摘自某一合集的记录:
*****

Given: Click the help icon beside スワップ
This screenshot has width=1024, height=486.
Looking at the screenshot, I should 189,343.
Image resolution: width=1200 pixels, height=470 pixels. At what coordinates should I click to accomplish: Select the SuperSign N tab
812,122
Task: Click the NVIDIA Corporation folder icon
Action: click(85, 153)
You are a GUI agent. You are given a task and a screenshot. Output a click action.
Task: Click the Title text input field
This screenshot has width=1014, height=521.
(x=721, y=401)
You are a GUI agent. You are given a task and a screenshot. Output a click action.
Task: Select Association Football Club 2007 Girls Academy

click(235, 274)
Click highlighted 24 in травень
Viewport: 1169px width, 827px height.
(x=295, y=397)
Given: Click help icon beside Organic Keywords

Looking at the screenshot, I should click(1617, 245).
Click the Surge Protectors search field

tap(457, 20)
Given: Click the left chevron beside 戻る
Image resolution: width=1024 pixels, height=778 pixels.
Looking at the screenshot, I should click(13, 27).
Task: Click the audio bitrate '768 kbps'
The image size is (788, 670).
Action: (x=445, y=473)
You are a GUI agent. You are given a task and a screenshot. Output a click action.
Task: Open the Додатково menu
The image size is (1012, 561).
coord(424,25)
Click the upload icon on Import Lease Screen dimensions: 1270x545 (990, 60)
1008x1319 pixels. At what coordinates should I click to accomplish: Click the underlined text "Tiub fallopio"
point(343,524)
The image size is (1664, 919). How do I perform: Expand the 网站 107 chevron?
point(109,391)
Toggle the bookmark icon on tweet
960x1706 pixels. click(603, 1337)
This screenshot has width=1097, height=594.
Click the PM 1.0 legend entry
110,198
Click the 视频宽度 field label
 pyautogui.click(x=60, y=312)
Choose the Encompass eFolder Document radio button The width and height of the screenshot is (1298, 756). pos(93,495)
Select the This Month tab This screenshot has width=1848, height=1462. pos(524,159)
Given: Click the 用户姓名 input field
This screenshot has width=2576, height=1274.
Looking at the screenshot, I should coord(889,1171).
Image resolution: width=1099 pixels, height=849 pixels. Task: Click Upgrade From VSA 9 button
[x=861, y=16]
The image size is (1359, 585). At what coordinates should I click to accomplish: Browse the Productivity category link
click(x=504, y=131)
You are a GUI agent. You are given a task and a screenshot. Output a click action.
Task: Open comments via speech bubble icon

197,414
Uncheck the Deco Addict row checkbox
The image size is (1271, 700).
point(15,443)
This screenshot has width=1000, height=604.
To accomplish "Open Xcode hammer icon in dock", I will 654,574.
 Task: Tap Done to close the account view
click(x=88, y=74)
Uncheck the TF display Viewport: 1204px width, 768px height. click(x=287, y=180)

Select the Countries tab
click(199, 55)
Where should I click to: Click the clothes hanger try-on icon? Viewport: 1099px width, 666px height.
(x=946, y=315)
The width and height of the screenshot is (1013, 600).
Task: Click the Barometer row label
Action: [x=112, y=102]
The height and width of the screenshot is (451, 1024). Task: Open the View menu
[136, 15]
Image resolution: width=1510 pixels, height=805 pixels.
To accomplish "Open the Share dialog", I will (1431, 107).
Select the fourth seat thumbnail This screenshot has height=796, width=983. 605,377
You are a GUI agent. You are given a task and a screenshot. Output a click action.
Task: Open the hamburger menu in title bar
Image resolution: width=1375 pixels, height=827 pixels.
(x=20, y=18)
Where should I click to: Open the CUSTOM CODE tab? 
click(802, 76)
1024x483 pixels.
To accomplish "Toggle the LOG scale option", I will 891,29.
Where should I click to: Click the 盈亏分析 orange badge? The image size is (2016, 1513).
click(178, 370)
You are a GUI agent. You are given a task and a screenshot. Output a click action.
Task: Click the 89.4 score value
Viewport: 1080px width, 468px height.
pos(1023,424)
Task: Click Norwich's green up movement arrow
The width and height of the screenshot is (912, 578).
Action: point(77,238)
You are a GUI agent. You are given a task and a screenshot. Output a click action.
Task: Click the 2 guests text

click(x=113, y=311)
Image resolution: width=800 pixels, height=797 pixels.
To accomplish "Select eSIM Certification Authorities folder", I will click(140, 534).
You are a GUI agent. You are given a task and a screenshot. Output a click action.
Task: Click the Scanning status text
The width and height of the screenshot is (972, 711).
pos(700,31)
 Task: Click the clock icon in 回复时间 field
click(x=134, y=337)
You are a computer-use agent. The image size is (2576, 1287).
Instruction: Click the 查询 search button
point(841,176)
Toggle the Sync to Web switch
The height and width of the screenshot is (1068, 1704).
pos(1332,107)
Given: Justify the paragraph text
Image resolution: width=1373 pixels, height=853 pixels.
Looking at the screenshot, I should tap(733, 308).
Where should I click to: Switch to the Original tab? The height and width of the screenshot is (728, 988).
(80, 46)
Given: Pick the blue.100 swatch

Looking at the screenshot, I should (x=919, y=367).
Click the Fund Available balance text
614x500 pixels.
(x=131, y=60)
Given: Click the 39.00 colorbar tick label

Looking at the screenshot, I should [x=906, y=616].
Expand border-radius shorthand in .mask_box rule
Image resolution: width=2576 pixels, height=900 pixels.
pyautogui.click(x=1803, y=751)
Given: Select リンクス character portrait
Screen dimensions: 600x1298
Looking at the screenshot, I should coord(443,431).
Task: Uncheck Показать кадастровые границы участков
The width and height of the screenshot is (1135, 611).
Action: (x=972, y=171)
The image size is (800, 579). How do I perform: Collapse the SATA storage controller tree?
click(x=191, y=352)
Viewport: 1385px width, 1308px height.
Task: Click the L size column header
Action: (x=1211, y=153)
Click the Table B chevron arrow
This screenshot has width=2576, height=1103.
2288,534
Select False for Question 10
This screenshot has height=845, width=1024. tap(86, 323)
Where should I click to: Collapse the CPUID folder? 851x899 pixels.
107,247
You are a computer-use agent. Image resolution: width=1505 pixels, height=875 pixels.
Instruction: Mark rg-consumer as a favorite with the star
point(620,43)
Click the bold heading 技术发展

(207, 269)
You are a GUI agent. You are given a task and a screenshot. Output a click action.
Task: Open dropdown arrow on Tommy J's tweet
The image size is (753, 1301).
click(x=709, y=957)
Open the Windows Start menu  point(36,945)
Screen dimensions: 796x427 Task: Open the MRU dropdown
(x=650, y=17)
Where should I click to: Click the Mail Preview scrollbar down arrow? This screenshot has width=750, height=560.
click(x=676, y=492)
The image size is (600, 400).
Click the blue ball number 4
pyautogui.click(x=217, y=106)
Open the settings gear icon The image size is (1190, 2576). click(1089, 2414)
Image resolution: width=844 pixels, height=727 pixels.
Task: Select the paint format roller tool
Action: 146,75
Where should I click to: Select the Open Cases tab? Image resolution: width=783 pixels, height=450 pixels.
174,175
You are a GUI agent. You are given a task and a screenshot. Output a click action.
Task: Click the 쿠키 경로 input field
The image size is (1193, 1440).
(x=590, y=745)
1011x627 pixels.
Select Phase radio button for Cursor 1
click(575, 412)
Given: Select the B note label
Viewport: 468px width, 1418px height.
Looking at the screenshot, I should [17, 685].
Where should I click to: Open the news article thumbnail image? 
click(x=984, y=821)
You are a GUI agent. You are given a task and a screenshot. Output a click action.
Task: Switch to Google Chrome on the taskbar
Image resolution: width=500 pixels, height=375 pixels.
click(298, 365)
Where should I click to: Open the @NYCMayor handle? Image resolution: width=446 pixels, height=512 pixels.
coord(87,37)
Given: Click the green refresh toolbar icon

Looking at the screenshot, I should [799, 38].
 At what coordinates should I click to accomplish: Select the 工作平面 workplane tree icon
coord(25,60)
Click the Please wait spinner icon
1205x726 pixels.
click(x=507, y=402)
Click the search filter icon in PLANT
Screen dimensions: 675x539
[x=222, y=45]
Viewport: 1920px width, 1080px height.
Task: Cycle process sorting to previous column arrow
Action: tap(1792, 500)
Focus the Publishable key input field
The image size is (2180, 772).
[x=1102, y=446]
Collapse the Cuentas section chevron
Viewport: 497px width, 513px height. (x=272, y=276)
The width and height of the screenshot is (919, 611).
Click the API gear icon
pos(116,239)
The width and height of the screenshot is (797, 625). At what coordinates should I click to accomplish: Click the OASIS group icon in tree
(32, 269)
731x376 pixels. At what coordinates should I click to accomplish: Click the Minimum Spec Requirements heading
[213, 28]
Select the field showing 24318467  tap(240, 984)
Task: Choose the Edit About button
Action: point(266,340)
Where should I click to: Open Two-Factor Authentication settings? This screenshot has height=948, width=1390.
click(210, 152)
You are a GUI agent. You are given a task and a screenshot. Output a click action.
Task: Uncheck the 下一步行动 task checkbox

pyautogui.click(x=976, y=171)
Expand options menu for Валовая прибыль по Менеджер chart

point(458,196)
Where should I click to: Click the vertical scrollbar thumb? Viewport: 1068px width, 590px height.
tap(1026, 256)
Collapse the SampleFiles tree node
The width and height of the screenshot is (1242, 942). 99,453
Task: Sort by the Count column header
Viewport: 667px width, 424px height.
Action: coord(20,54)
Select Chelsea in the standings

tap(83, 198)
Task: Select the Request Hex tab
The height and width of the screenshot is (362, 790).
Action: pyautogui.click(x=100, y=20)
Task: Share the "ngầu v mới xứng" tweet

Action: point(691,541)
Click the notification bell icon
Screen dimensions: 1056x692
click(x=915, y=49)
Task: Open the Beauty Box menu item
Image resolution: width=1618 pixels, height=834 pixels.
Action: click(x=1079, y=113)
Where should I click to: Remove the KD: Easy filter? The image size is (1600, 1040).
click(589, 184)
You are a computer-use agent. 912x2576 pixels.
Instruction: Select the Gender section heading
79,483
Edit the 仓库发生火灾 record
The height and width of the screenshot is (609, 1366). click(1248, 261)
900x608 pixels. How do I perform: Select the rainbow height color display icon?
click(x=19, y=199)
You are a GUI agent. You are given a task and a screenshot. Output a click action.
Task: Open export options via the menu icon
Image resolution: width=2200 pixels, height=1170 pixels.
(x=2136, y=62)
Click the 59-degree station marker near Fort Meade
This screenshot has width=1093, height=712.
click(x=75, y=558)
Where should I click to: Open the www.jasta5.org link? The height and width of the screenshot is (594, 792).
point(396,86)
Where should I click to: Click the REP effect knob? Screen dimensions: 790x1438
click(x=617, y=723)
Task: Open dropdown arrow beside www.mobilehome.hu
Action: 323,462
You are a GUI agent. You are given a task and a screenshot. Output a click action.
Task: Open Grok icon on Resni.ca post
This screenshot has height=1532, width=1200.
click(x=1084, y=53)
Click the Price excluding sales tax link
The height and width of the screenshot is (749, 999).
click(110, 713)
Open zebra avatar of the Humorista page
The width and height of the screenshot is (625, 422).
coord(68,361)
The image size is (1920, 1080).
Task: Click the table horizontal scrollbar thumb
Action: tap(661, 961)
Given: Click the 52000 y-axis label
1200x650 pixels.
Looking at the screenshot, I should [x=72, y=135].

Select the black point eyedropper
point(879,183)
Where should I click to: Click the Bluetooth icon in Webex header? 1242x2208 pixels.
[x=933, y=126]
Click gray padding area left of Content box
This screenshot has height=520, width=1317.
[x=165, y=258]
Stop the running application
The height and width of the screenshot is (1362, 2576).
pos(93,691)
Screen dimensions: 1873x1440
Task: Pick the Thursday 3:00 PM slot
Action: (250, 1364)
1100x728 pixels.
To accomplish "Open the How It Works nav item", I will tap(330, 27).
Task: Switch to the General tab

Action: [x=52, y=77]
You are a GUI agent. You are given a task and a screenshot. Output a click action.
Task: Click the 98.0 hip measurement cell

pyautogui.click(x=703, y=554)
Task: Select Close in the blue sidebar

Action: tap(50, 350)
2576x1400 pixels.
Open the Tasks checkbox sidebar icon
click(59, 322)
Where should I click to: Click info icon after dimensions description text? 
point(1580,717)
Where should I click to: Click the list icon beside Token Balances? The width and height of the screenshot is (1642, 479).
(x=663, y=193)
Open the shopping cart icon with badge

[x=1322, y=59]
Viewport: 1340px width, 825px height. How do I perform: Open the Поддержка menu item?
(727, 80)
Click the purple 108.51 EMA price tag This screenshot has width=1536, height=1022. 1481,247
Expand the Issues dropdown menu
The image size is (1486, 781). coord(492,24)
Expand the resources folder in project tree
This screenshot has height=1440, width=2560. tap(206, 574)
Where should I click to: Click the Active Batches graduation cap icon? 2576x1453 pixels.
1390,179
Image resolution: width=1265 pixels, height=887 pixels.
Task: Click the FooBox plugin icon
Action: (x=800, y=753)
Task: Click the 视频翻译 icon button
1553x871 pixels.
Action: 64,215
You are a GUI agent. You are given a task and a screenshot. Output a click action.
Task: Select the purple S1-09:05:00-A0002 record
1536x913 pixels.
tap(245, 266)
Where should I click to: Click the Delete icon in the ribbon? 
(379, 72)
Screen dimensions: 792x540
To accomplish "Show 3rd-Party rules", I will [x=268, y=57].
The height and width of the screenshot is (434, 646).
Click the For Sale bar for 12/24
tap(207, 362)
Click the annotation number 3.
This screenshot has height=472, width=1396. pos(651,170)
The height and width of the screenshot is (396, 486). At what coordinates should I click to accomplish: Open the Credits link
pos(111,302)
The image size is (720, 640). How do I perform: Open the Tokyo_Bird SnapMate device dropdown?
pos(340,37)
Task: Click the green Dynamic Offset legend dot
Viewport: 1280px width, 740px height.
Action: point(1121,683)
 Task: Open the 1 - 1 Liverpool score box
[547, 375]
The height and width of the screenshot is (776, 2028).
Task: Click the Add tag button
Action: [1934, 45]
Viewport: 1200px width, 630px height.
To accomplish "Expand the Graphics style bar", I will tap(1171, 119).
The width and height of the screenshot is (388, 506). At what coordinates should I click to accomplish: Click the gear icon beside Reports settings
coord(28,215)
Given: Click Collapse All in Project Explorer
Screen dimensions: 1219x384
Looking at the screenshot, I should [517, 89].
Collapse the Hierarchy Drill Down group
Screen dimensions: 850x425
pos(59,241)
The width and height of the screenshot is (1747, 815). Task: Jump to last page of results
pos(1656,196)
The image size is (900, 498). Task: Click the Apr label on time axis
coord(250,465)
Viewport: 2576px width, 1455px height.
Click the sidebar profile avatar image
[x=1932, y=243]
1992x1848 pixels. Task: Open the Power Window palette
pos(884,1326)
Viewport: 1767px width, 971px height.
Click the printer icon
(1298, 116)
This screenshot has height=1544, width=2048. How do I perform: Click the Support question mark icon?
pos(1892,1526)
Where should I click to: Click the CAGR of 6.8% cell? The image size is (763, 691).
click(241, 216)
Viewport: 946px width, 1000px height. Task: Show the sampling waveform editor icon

*****

## 待办任务
请统计上述记录中有多少行包含字符串“coordinates”，仅给出该数字。

## 参考答案
8